SUPPLIED DATA:
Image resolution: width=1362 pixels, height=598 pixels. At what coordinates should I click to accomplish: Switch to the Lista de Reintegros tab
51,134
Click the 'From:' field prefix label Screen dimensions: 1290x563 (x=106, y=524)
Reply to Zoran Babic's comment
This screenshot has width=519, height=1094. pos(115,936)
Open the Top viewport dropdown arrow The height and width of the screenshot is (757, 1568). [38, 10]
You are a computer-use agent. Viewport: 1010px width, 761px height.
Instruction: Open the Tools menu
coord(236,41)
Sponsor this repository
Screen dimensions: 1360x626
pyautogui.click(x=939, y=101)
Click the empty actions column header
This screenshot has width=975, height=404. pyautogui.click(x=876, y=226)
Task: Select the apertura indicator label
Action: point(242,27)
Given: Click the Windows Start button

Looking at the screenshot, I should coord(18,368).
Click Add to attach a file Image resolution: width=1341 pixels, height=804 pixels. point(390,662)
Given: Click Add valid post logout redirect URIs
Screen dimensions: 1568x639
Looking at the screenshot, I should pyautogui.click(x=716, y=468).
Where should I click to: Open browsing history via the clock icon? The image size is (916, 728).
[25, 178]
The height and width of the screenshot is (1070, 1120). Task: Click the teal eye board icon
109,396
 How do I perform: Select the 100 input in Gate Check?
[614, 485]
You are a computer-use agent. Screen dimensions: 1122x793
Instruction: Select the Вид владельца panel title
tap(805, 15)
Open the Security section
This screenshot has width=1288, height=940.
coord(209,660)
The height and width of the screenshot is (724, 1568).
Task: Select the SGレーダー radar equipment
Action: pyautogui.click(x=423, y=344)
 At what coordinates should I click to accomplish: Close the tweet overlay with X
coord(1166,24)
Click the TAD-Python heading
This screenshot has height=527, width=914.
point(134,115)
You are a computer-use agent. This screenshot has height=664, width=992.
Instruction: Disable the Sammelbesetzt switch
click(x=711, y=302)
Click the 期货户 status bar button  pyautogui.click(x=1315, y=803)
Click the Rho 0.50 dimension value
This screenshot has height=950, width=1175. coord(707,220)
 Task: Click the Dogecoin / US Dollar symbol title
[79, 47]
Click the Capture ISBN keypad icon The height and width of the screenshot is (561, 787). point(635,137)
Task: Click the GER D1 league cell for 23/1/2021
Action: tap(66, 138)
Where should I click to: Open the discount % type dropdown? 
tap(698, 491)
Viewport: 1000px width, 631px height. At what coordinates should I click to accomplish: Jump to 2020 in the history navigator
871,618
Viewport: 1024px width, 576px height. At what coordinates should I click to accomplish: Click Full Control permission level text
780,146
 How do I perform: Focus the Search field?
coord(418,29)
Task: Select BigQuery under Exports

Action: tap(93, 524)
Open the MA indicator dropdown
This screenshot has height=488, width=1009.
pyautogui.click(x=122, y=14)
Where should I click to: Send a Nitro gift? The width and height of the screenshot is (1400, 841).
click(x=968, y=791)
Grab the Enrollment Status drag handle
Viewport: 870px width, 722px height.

TASK REQUIREMENTS: Each record is to be repeated word for word, with none skipped.

ANSWER AREA:
Image resolution: width=1362 pixels, height=598 pixels. At what coordinates should I click to accomplish: Switch to the Lista de Reintegros tab
51,134
Click the 'From:' field prefix label Screen dimensions: 1290x563 (x=106, y=524)
Reply to Zoran Babic's comment
This screenshot has width=519, height=1094. pos(115,936)
Open the Top viewport dropdown arrow The height and width of the screenshot is (757, 1568). [38, 10]
You are a computer-use agent. Viewport: 1010px width, 761px height.
Instruction: Open the Tools menu
coord(236,41)
Sponsor this repository
Screen dimensions: 1360x626
pyautogui.click(x=939, y=101)
Click the empty actions column header
This screenshot has width=975, height=404. pyautogui.click(x=876, y=226)
Task: Select the apertura indicator label
Action: point(242,27)
Given: Click the Windows Start button

Looking at the screenshot, I should coord(18,368).
Click Add to attach a file Image resolution: width=1341 pixels, height=804 pixels. point(390,662)
Given: Click Add valid post logout redirect URIs
Screen dimensions: 1568x639
Looking at the screenshot, I should pyautogui.click(x=716, y=468).
Where should I click to: Open browsing history via the clock icon? The image size is (916, 728).
[25, 178]
The height and width of the screenshot is (1070, 1120). Task: Click the teal eye board icon
109,396
 How do I perform: Select the 100 input in Gate Check?
[614, 485]
You are a computer-use agent. Screen dimensions: 1122x793
Instruction: Select the Вид владельца panel title
tap(805, 15)
Open the Security section
This screenshot has width=1288, height=940.
coord(209,660)
The height and width of the screenshot is (724, 1568).
Task: Select the SGレーダー radar equipment
Action: pyautogui.click(x=423, y=344)
 At what coordinates should I click to accomplish: Close the tweet overlay with X
coord(1166,24)
Click the TAD-Python heading
This screenshot has height=527, width=914.
point(134,115)
You are a computer-use agent. This screenshot has height=664, width=992.
Instruction: Disable the Sammelbesetzt switch
click(x=711, y=302)
Click the 期货户 status bar button  pyautogui.click(x=1315, y=803)
Click the Rho 0.50 dimension value
This screenshot has height=950, width=1175. coord(707,220)
 Task: Click the Dogecoin / US Dollar symbol title
[79, 47]
Click the Capture ISBN keypad icon The height and width of the screenshot is (561, 787). point(635,137)
Task: Click the GER D1 league cell for 23/1/2021
Action: tap(66, 138)
Where should I click to: Open the discount % type dropdown? 
tap(698, 491)
Viewport: 1000px width, 631px height. At what coordinates should I click to accomplish: Jump to 2020 in the history navigator
871,618
Viewport: 1024px width, 576px height. At what coordinates should I click to accomplish: Click Full Control permission level text
780,146
 How do I perform: Focus the Search field?
coord(418,29)
Task: Select BigQuery under Exports

Action: tap(93, 524)
Open the MA indicator dropdown
This screenshot has height=488, width=1009.
pyautogui.click(x=122, y=14)
Where should I click to: Send a Nitro gift? The width and height of the screenshot is (1400, 841).
click(x=968, y=791)
Grab the Enrollment Status drag handle
Viewport: 870px width, 722px height.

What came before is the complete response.